Una cuña radial de una emisora planteaba una simple, pero a la vez profunda frase: “eres lo que escuchas”. Y en efecto, cada quien decide qué lee, cómo se alimenta, qué lugares frecuenta, con quién se relaciona y, claro, también lo que escucha. Pero, ¿hay conciencia en todo ello? ¿O simplemente lo que está de moda es aquello que se impone? ¿Termina el mundo de afuera moldeando el espíritu, las posturas y la visión del mundo de cada quién?
“Encarnamos desde hace algunos siglos un cierto tipo de humanidad: hombres formados más para la búsqueda de la intensificación que para la trascendencia, como lo estaban los hombres en otras épocas y culturas… Lo que se nos ofrece como mejor es un desarrollo de nuestros cuerpos, una intensificación de nuestros placeres, nuestros amores, nuestras emociones, cada vez más respuestas a nuestras necesidades, un mejor conocimiento de nosotros mismos y del mundo, progreso, crecimiento, aceleración, más libertad… Una intensificación de la producción, del consumo, de la comunicación, de nuestras percepciones, así como de nuestra emancipación”, dilucida el filósofo francés Tristan García y nos ayuda con ello a comprender el mundo contemporáneo y en especial la música que se crea en la actualidad, donde cada quien es libre de elegir qué escucha, pero que a la vez, de forma notable, esto traduce un notorio triunfo de lo que agrada inmediatamente a los sentidos, pues intensifica el goce y la acción, no al contrario, la pausa, la contemplación o la reflexión.
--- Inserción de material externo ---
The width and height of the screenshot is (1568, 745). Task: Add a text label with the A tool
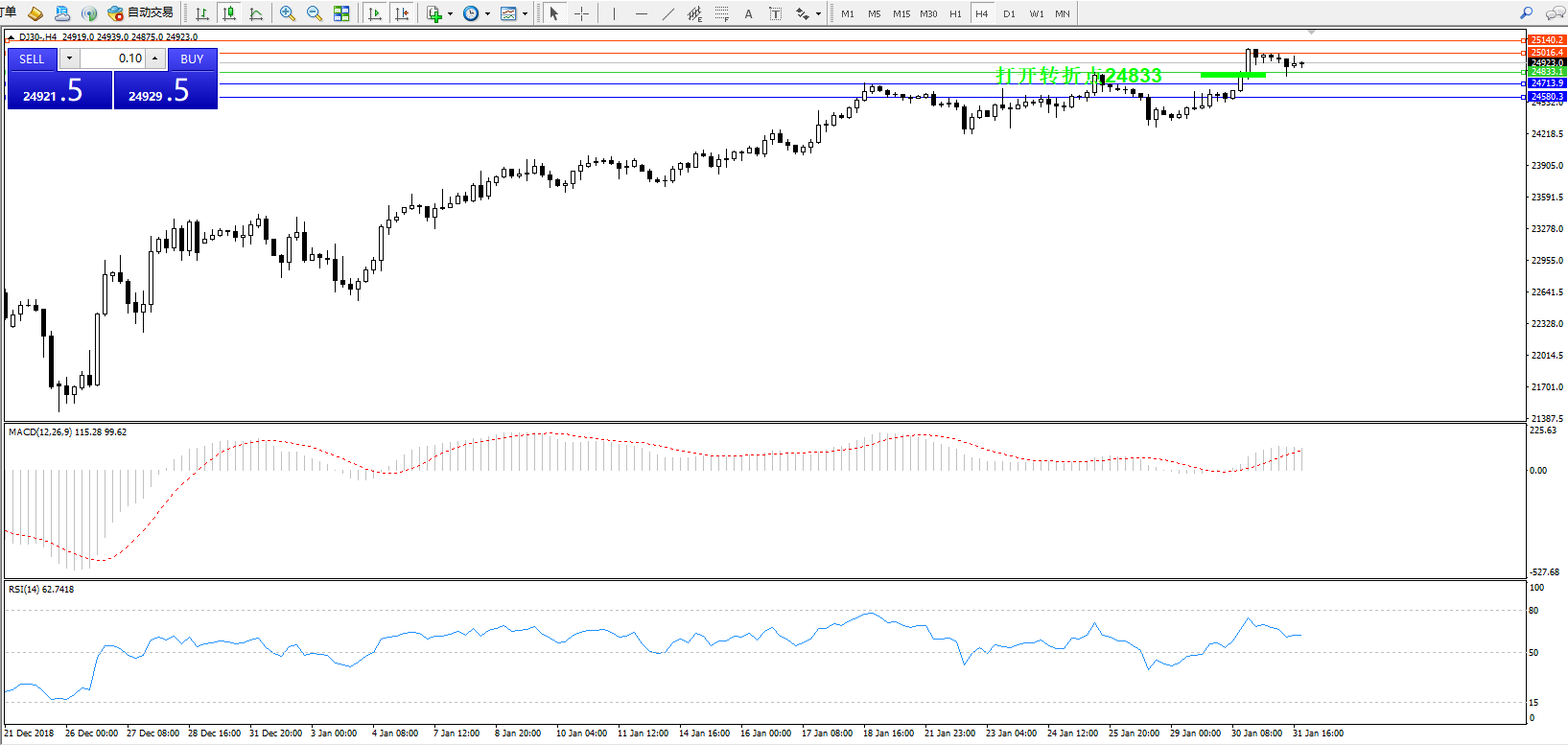748,13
En síntesis, es el reflejo de la sociedad actual.
Y cuando la sociedad del consumo se impone, priman sus gustos y sus valores, como explica el profesor Eduardo Domínguez.
La vida corre acelerada en estos tiempos, pero al final de la carrera, ojalá se evidencie una ponderación en la creación, el consumo y que estos, a su vez, reflejen el desarrollo y la transformación de las sociedades con conciencia de aquello que toma para el espíritu. Porque, como dice el neurólogo Viktor Frankl, “la libertad corre peligro de degenerar en mera arbitrariedad, salvo si se ejerce en términos de responsabilidad”.